Crain feels lucky she’s not alone, that she’s not trying to juggle a job or the needs of young kids. But life right now feels disjointed.
“I find it weird,” she said. “There’s this cognitive dissonance about the catastrophe that you see on the television, about the economy and the illness and the trucks taking the bodies away from the hospital, you know, it's a nightmare. And here we are, someone's bringing us meals. We live in a bubble."
She added, “It’s like it’s not happening to us."
“There’s this cognitive dissonance about the catastrophe that you see on the television, about the economy and the illness and the trucks taking the bodies away from the hospital ... And here we are, someone's bringing us meals. We live in a bubble." ?— Victoria Crain
Crain’s asthma and her age make her more vulnerable to the coronavirus. Living in a bubble has its advantages, she said, and she feels safe.
But Enid Rieman worries more.
“You're talking to a class-A hypochondriac,” she said. “I have stopped reading the symptoms for the coronavirus. Because I'll have every single one of them.”
Reiman keeps a thermometer handy so anytime she gets nervous, she takes her temperature.
Robert Lloyd, another Gables resident, takes the risk of getting COVID-19 more in stride.
“When you're living in a community like this,” he said, “the unstated context here is our mortality. It’s always in the background here.”
Lloyd is 86 and widowed. He believes most people his age have consciously or unconsciously come to terms with dying. The current pandemic, he said, is just another version of that.
“Having said that, I know there are people here I know who worry very much about death and dying," Lloyd said. "They don't talk about it."
Lloyd describes himself as an introvert and believes the enforced solitude of the pandemic has been less difficult for him. He said it’s given him more time to read, think and finish writing his memoir.
"I'm kind of discovering and rediscovering and rethinking some of the major decisions that I've made by myself and with [my late wife] Sue and kind of reflecting on them, which is an appropriate thing to be doing at my age, I think," Lloyd said. "And I think I'm learning, actually learning more than I might.”
"When you're living in a community like this, the unstated context here is our mortality. It's always in the background here." ?— Robert Lloyd
He still exercises most days, and says sleeping and naps have become more precious as he often wakes up in a state of semi-consciousness, remembering bits from his past.
“Memories from my life come seeping in," he said. "And that's actually been very pleasant."

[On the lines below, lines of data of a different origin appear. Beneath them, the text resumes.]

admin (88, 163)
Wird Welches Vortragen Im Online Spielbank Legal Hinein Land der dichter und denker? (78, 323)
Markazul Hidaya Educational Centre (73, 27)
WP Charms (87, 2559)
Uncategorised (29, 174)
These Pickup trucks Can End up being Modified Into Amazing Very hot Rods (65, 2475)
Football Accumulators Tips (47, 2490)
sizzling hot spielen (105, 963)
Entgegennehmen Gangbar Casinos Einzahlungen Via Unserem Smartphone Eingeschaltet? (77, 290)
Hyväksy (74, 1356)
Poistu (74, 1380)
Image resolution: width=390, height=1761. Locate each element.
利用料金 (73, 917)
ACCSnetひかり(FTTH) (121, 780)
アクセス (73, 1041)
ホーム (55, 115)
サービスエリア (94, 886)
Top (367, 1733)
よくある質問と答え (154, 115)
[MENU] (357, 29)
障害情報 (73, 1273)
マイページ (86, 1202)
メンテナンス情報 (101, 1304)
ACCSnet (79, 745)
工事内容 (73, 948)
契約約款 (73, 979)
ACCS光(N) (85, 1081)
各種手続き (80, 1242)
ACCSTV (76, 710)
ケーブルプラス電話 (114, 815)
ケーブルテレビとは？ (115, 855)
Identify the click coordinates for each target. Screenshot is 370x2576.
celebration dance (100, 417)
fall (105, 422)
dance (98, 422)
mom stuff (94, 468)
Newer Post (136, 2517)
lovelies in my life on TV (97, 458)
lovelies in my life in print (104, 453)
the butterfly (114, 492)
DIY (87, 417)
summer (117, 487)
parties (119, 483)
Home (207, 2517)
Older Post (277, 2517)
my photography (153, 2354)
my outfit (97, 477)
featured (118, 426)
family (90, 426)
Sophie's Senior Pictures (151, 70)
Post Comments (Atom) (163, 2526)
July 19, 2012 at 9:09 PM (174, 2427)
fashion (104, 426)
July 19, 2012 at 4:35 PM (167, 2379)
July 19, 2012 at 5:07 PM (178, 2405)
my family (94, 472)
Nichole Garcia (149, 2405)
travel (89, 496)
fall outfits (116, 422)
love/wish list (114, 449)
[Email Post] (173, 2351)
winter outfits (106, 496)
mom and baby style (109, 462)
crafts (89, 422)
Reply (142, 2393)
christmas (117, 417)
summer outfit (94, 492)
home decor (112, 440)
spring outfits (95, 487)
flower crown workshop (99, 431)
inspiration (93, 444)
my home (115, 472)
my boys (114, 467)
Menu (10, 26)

But Lloyd misses his family, and knows that’s been the most difficult for many at the Gables.
"Right now, my granddaughter from California is spending three weeks in Tinmouth and I can't see her," he said. "She can't come. And that's a loss."
He knows couples at the Gables who’ve been split up by the pandemic. The wife in one care facility while the husband is in another.
“They can't visit each other," he said. "One woman, whose husband went over to The Meadows, and then the virus came in. She couldn't come to see him. And he died. She wasn't there."
Robert Lloyd, Victoria Crain and Enid Reiman all say they are doing their best to stay positive and watch over their neighbors.
They shout greetings from their doorways, wave behind masks as they pick up their mail, and now that the weather is nicer, chat from a safe distance on the front porch.
"It is a bummer,” Reiman said. “To be perfectly honest, every now and then we say, 'Screw it. Come on over.'”
And for a few precious minutes, they’ll break the rules and savor a bit of normalcy in a very abnormal world.